A study published in the Journal of Consumer Research in 2014 showed that people will buy an inferior product, when given the choice of a higher-quality product, if they see others around them purchasing that lower-quality choice. The authors of the study stated, “Our research demonstrates that automatic forms of social influence are more pervasive than previously thought. The automatic processes that underlie behavioral mimicry appear to not only influence nonverbal communication, emotions, and behavior when people interact, but they adopt the same preferences as other consumers.”
If herd mentality influences us at such a basic level that it overrides our ability to make sensible decisions regarding the quality and value of products we are purchasing for regular use, what else might be impacted by this human tendency? And, how might we catch ourselves before we fall down the rabbit hole of public opinion and make errors in judgment?
In the 11th century, Tibetan mystic Machig Labdrön offered these 5 slogans to help people confront their lesser tendencies. Each of these slogans serves as a toe hold that can keep us from sliding down the slippery slope of our conditioned behaviors.

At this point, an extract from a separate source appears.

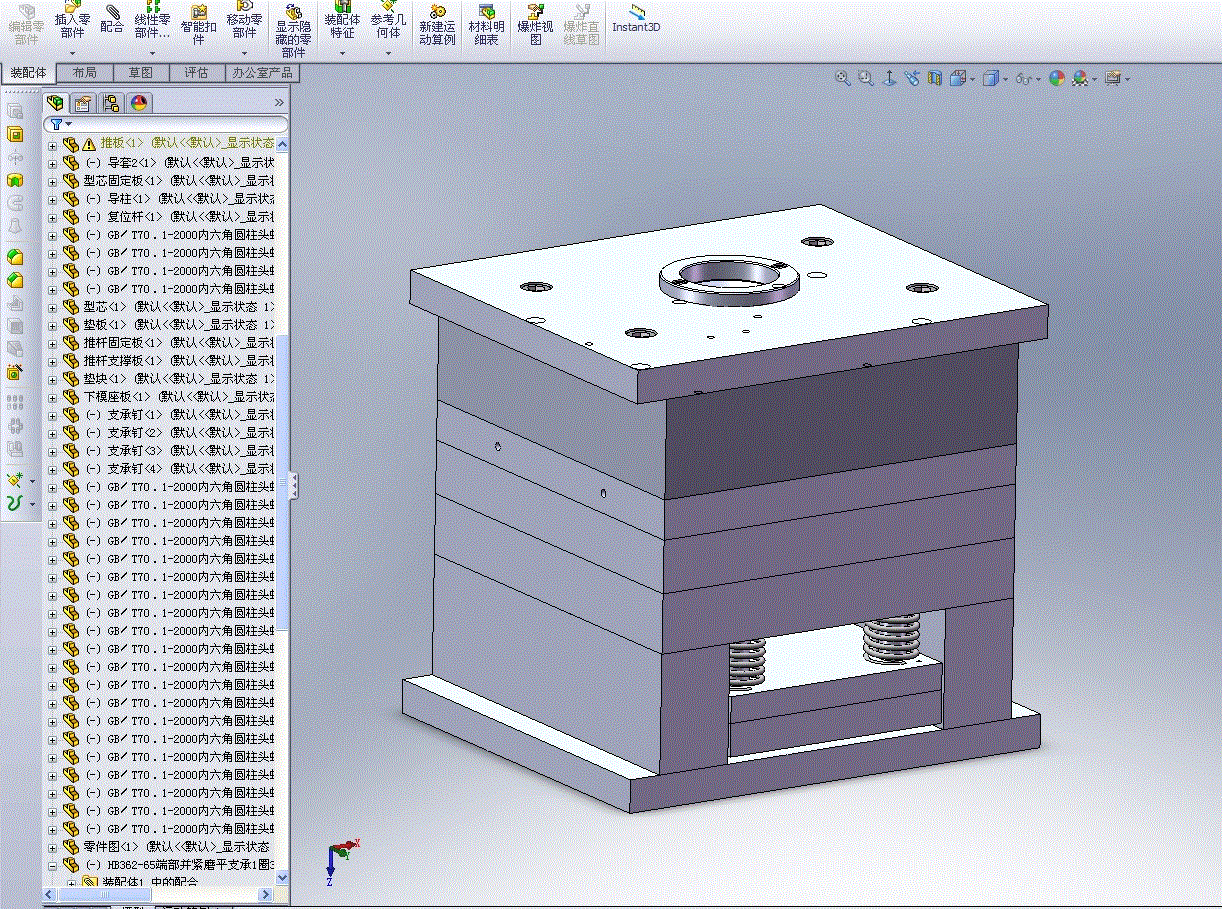Image resolution: width=1222 pixels, height=909 pixels.
Task: Expand the 型芯固定板<1> tree node
Action: [52, 181]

Confess your hidden faults.
Approach what you find repulsive.
Help those you think you cannot help.
Anything you are attached to, give that.
Go to the places that scare you.
By cultivating awareness of our patterns of attachment, aversion, and indifference as revealed by these 5 slogans, we have the opportunity to see WHY we are so easily influenced by public opinion: because it's comfortable and familiar. In the absence of personal awareness and decisiveness about our actions and choices, we are more likely to choose a comfortable but lower-quality life experience rather than the more risky path of self-discovery, which may yield discomfort. Yet, amidst the discomfort of choosing the more difficult path of Machig's slogans, or another code of conduct that demands that you take the high road, there can dawn within you an almost excruciating bliss. This is your direct connection to the web of light. No one can take it from you, no one can give it to you, and many around you will not understand it. Then you will know you have broken free from the herd.
Do not allow yourself to be recruited: not by well-intentioned but incomplete ideas, nor by the collective power of a group of people reveling in low-energy or aggressive emotions, nor by trends and fashions, nor even by your own lesser impulses.
Learn to be who you truly are, an emanation of light within a field of light, and find the deepest possible wellspring of joy by taking the risk of discomfort in stepping free of the crowd and its focus on empty opinions and lower-quality experiences. Then, when your own light shines brighter as a result, watch how others around you begin to do the same. This is the opposite of recruitment and the beginning of a kind of entrainment that can change entire communities.